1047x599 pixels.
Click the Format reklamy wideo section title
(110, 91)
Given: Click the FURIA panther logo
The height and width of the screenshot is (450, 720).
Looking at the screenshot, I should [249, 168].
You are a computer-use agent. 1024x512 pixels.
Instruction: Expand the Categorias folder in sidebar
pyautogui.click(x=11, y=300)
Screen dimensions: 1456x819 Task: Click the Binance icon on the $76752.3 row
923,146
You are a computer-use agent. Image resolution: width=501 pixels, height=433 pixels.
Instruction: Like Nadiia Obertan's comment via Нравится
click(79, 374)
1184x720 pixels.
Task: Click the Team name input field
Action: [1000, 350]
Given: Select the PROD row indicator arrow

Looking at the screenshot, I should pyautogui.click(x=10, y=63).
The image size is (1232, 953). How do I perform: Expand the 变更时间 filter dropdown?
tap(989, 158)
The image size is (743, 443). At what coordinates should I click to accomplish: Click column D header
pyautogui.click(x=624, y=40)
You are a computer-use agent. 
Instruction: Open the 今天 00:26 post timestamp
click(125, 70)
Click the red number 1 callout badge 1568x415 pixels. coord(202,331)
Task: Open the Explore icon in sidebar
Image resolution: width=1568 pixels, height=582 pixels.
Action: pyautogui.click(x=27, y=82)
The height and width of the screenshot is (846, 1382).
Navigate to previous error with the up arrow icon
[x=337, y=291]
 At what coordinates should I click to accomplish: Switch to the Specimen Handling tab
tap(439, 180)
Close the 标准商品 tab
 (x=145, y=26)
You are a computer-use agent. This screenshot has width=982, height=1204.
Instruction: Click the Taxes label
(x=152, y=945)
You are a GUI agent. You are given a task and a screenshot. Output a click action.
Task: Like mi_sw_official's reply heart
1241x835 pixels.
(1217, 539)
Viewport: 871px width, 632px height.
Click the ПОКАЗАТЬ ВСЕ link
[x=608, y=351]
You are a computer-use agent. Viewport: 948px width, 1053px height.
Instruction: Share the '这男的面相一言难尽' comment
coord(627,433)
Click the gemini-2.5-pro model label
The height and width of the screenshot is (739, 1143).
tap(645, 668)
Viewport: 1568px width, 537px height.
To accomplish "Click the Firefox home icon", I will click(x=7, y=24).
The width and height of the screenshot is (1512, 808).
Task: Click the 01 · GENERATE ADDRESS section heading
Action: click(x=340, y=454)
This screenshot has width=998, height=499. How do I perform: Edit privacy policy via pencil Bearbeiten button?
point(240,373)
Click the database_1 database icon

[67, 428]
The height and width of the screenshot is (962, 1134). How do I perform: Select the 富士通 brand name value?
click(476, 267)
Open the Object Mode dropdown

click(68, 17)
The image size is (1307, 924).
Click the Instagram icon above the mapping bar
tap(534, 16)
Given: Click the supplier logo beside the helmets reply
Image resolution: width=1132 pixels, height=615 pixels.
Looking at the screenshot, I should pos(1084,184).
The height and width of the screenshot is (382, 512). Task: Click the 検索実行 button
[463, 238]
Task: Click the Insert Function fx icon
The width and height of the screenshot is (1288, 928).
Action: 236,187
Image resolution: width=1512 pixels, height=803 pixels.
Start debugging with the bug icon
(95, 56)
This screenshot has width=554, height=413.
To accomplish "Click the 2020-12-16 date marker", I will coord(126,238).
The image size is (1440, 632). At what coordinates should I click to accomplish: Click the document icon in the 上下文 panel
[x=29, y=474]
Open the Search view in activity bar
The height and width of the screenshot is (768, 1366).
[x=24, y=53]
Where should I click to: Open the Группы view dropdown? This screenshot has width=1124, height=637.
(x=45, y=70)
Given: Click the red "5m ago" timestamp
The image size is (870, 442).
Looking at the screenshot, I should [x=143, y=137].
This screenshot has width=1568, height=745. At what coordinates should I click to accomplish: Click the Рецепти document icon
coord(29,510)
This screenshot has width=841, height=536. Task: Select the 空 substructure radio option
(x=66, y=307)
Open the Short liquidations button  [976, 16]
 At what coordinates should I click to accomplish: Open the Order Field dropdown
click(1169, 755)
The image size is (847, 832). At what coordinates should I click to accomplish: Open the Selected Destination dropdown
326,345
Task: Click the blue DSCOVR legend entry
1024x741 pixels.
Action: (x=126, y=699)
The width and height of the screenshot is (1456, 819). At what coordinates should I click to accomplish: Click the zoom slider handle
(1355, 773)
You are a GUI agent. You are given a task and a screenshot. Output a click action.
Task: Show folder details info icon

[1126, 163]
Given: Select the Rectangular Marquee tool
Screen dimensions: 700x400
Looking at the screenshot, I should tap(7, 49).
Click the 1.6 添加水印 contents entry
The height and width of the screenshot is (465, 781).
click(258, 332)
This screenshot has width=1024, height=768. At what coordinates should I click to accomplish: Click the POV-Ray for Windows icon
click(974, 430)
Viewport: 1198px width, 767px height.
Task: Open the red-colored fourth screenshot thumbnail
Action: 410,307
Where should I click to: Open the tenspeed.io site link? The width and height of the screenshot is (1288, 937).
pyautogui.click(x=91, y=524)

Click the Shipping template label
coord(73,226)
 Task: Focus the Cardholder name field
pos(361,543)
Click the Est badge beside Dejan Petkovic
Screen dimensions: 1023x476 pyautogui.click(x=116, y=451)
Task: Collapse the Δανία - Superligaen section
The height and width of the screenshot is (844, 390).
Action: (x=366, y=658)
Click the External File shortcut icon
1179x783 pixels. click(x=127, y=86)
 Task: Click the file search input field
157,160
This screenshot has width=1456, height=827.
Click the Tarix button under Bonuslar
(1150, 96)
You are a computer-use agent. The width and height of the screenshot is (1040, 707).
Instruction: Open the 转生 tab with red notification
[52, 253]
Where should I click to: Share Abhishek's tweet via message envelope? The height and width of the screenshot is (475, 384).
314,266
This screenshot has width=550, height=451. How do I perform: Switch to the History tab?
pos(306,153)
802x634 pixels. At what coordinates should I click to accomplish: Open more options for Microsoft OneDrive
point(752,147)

▸ WHAT TO PRODUCE: Your answer should be each line from the preceding material in which the word "agent" occurs.

▸ RESULT OF THE EXERCISE:
You are a computer-use agent. 1024x512 pixels.
You are a computer-use agent. Image resolution: width=501 pixels, height=433 pixels.
You are a computer-use agent. 
You are a computer-use agent. This screenshot has width=982, height=1204.
You are a GUI agent. You are given a task and a screenshot. Output a click action.
You are a computer-use agent. Viewport: 948px width, 1053px height.
You are a GUI agent. You are given a task and a screenshot. Output a click action.
You are a computer-use agent. The width and height of the screenshot is (1040, 707).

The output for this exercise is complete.